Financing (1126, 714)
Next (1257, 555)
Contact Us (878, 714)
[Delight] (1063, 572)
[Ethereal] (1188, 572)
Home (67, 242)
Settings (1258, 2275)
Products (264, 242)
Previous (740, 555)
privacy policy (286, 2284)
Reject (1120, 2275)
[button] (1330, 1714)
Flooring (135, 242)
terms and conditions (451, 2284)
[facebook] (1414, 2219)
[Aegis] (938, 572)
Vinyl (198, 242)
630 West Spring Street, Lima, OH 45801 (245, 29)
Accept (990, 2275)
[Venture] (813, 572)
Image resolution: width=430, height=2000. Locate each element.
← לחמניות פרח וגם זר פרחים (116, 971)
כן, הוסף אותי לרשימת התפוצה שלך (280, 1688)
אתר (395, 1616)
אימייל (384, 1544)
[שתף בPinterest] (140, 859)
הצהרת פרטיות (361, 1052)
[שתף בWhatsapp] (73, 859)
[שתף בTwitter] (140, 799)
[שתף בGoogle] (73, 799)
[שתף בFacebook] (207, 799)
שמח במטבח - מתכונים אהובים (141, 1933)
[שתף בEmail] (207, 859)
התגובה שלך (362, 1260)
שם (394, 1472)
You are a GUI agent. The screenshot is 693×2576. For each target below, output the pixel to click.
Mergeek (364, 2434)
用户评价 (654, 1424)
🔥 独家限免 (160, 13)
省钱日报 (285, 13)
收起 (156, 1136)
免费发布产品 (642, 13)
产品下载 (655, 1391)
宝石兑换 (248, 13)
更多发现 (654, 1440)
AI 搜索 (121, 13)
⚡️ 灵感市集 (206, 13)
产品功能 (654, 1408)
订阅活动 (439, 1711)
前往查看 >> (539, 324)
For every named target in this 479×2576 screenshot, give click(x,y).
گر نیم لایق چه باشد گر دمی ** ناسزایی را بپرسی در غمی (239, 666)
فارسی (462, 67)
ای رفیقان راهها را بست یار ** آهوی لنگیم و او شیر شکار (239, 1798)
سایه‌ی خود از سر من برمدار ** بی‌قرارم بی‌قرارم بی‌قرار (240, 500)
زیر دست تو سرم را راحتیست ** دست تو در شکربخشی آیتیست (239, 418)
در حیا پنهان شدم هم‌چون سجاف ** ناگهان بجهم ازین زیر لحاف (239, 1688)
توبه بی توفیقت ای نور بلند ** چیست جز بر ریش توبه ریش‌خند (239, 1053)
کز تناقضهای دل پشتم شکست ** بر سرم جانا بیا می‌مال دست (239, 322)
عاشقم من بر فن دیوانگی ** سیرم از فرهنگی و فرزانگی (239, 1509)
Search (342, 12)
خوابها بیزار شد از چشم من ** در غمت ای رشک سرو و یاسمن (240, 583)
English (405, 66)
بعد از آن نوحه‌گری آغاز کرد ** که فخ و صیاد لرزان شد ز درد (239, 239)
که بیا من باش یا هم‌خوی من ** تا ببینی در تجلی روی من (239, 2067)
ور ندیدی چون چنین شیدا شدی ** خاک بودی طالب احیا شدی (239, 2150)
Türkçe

-------------------------

**PROMPT:**
The required result is a verbatim copy of all the entries.

**ANSWER TO THIS EXERCISE:**
Financing (1126, 714)
Next (1257, 555)
Contact Us (878, 714)
[Delight] (1063, 572)
[Ethereal] (1188, 572)
Home (67, 242)
Settings (1258, 2275)
Products (264, 242)
Previous (740, 555)
privacy policy (286, 2284)
Reject (1120, 2275)
[button] (1330, 1714)
Flooring (135, 242)
terms and conditions (451, 2284)
[facebook] (1414, 2219)
[Aegis] (938, 572)
Vinyl (198, 242)
630 West Spring Street, Lima, OH 45801 (245, 29)
Accept (990, 2275)
[Venture] (813, 572)
Image resolution: width=430, height=2000. Locate each element.
← לחמניות פרח וגם זר פרחים (116, 971)
כן, הוסף אותי לרשימת התפוצה שלך (280, 1688)
אתר (395, 1616)
אימייל (384, 1544)
[שתף בPinterest] (140, 859)
הצהרת פרטיות (361, 1052)
[שתף בWhatsapp] (73, 859)
[שתף בTwitter] (140, 799)
[שתף בGoogle] (73, 799)
[שתף בFacebook] (207, 799)
שמח במטבח - מתכונים אהובים (141, 1933)
[שתף בEmail] (207, 859)
התגובה שלך (362, 1260)
שם (394, 1472)
You are a GUI agent. The screenshot is 693×2576. For each target below, output the pixel to click.
Mergeek (364, 2434)
用户评价 (654, 1424)
🔥 独家限免 (160, 13)
省钱日报 (285, 13)
收起 (156, 1136)
免费发布产品 (642, 13)
产品下载 (655, 1391)
宝石兑换 (248, 13)
更多发现 (654, 1440)
AI 搜索 (121, 13)
⚡️ 灵感市集 (206, 13)
产品功能 (654, 1408)
订阅活动 (439, 1711)
前往查看 >> (539, 324)
For every named target in this 479×2576 screenshot, give click(x,y).
گر نیم لایق چه باشد گر دمی ** ناسزایی را بپرسی در غمی (239, 666)
فارسی (462, 67)
ای رفیقان راهها را بست یار ** آهوی لنگیم و او شیر شکار (239, 1798)
سایه‌ی خود از سر من برمدار ** بی‌قرارم بی‌قرارم بی‌قرار (240, 500)
زیر دست تو سرم را راحتیست ** دست تو در شکربخشی آیتیست (239, 418)
در حیا پنهان شدم هم‌چون سجاف ** ناگهان بجهم ازین زیر لحاف (239, 1688)
توبه بی توفیقت ای نور بلند ** چیست جز بر ریش توبه ریش‌خند (239, 1053)
کز تناقضهای دل پشتم شکست ** بر سرم جانا بیا می‌مال دست (239, 322)
عاشقم من بر فن دیوانگی ** سیرم از فرهنگی و فرزانگی (239, 1509)
Search (342, 12)
خوابها بیزار شد از چشم من ** در غمت ای رشک سرو و یاسمن (240, 583)
English (405, 66)
بعد از آن نوحه‌گری آغاز کرد ** که فخ و صیاد لرزان شد ز درد (239, 239)
که بیا من باش یا هم‌خوی من ** تا ببینی در تجلی روی من (239, 2067)
ور ندیدی چون چنین شیدا شدی ** خاک بودی طالب احیا شدی (239, 2150)
Türkçe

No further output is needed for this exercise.